Grain boundary (GB) diffusion and viscous flow play dominant roles in mechanical relaxation of polycrystalline materials. The pioneering work of Zener and Ke, by accounting for relaxation in GBs by viscous shearing, predicts a single peak in the internal friction spectrum. Later investigations show the existence of two to three peaks in the internal friction spectrum when taking into account both GB diffusion and viscous flow for dissipation.

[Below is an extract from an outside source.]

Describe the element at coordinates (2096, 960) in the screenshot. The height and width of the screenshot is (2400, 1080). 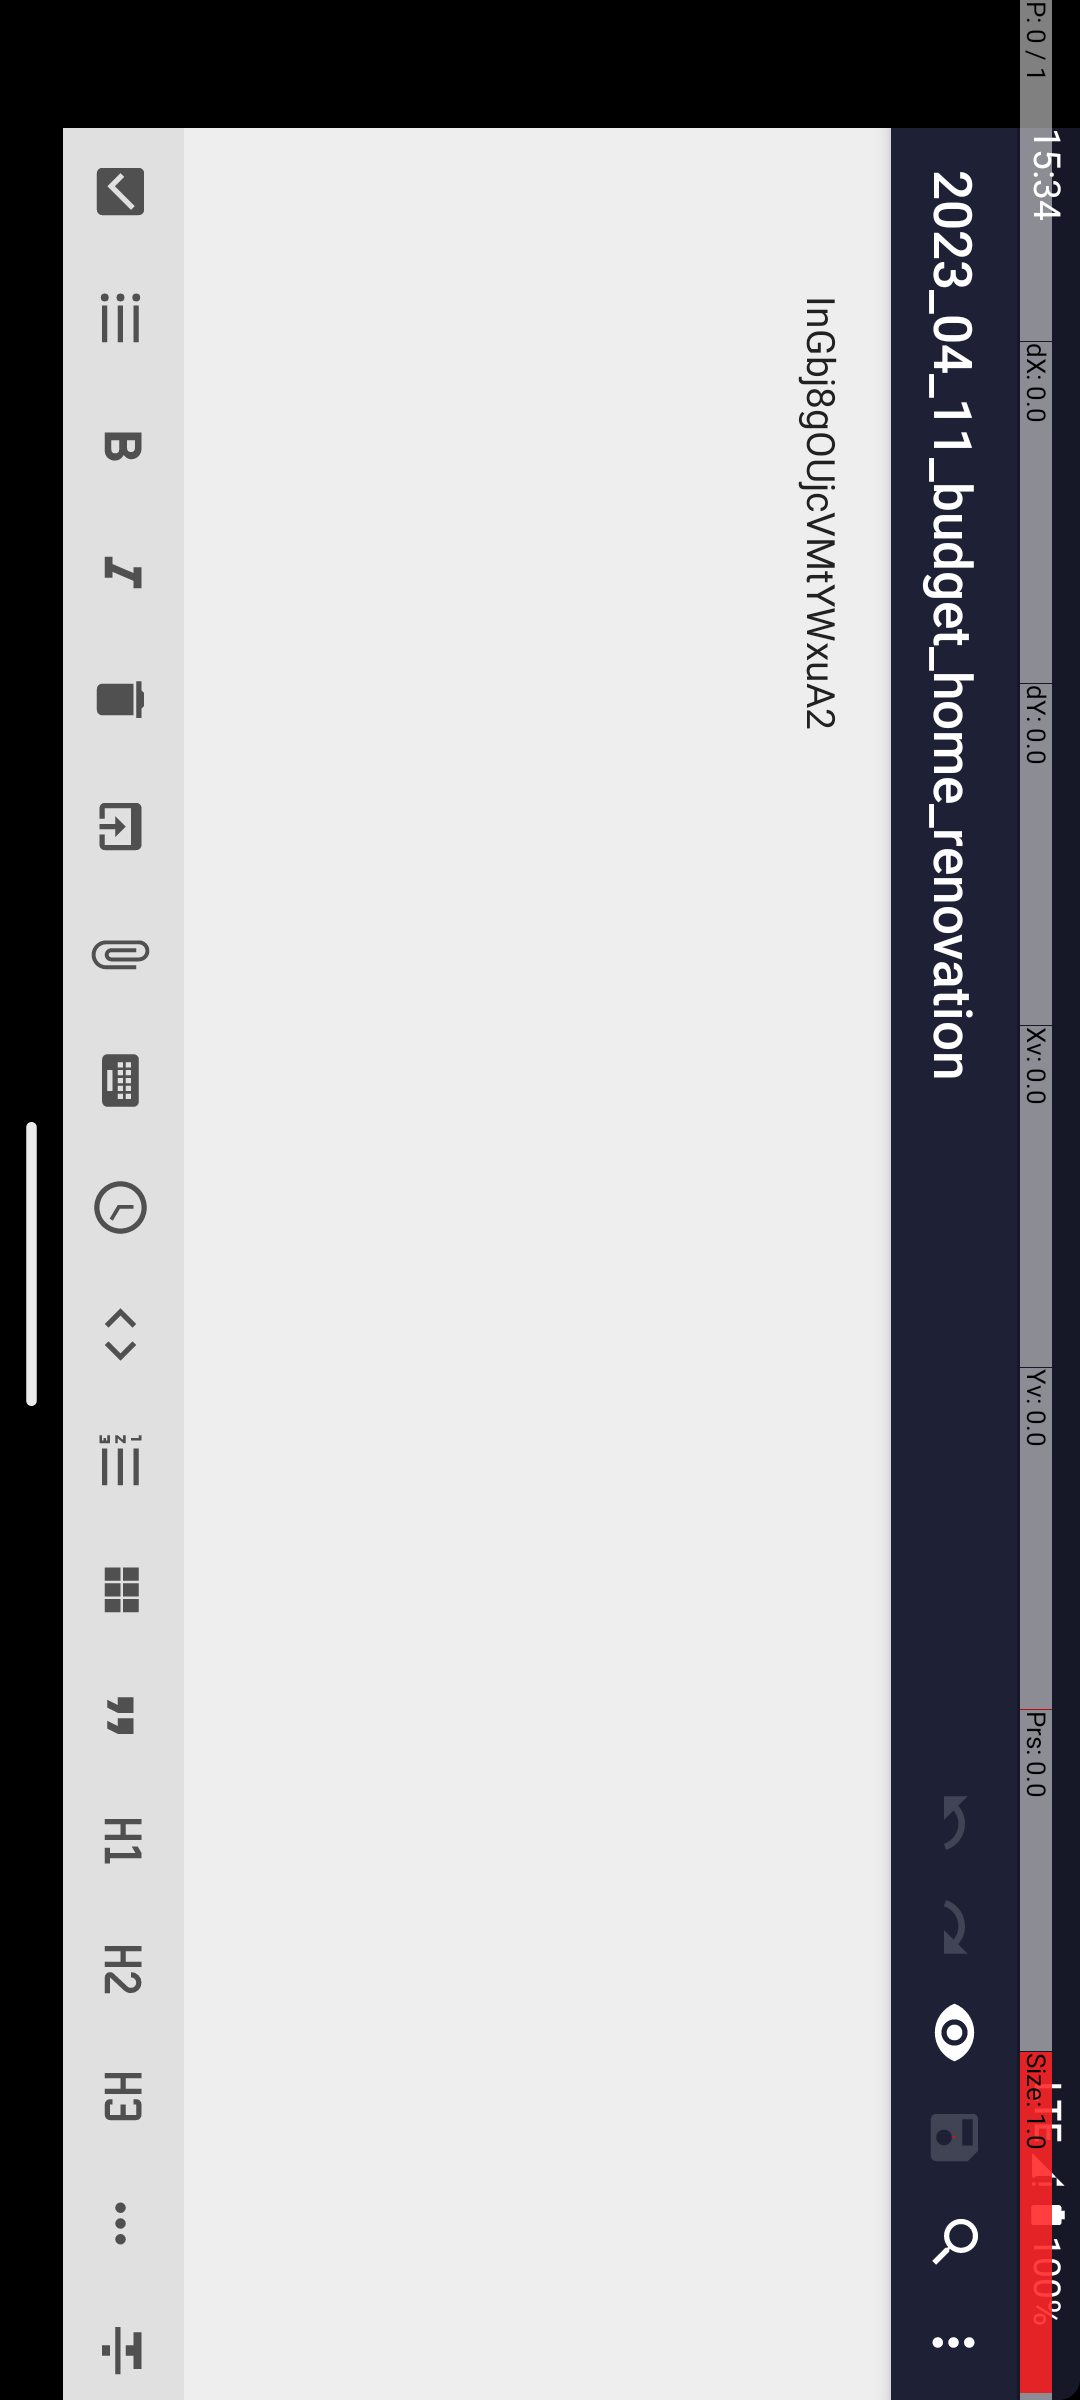
I see `Heading 3` at that location.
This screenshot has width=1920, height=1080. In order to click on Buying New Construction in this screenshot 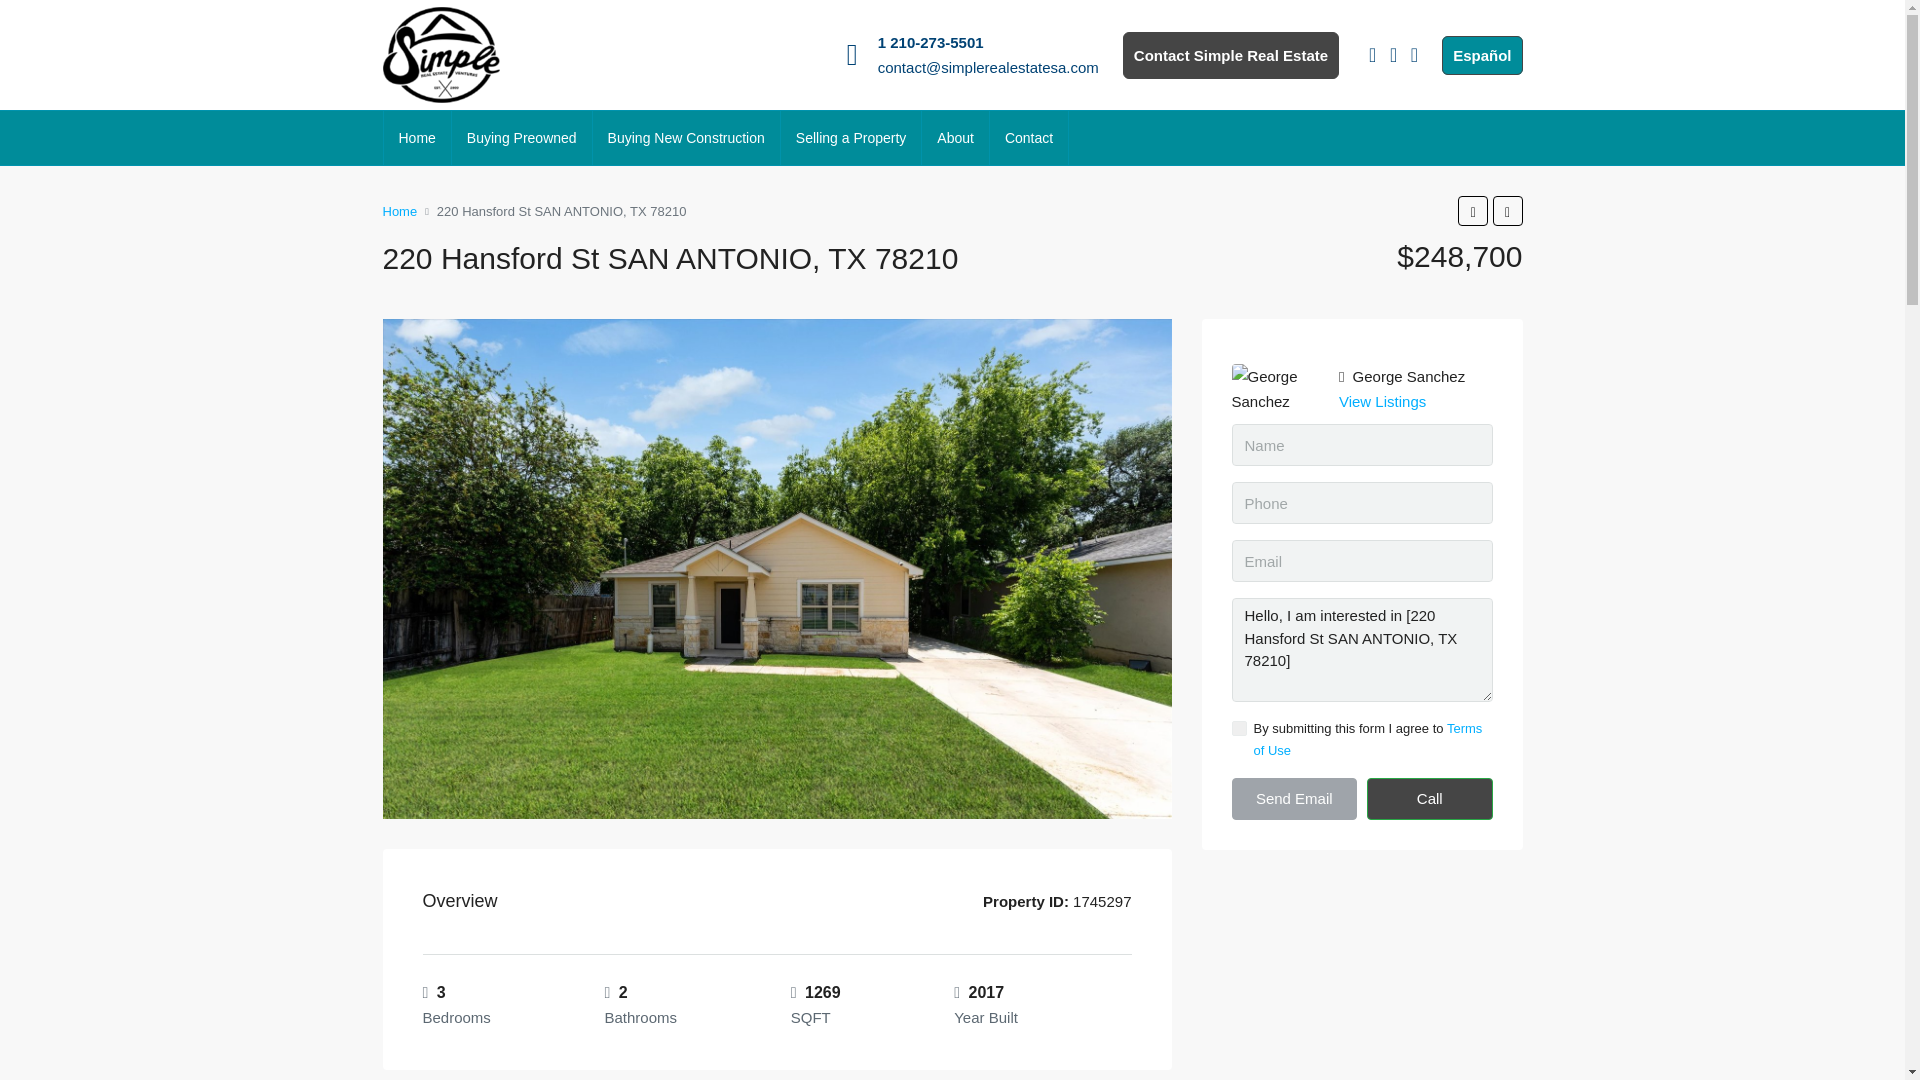, I will do `click(686, 138)`.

In this paper, we further identify the characteristic relaxation modes in polycrystalline materials. We illustrate that competitive viscous flow and diffusion for normal stress relaxation give rise to distinct dependence of relaxation time on grain size. We construct an internal friction spectrum mapping based on the competitive deformation mechanisms including viscous flow in both normal and tangential directions and GB diffusion. The essential features of internal friction spectrum of polycrystalline materials from our analysis are consistent with available experimental observations. These findings may also be applicable to study relaxation dynamics of other material systems such as metallic glasses and porous materials.

晶界扩散和晶界粘滞变形是多晶材料发生力学弛豫的重要原因, Zener和葛庭燧的开创性工作,分别解释和从实验上验证了晶界粘滞滑动引起的内耗峰.后续研究表明,当同时考虑晶界粘滞与扩散时,多晶体内耗谱上可能出现两个,甚至是三个内耗峰.本研究通过阐明晶界扩散与粘滞变形在晶界法向应力弛豫中的竞争关系,理论上给出了多内耗峰的物理机制、明确晶界变形的主导模式与内耗峰之间的关系,并揭示了多晶体弛豫时间的不同晶粒尺寸依赖性.本工作有助于金属玻璃、多孔介质等非均质材料力学弛豫行为的研究.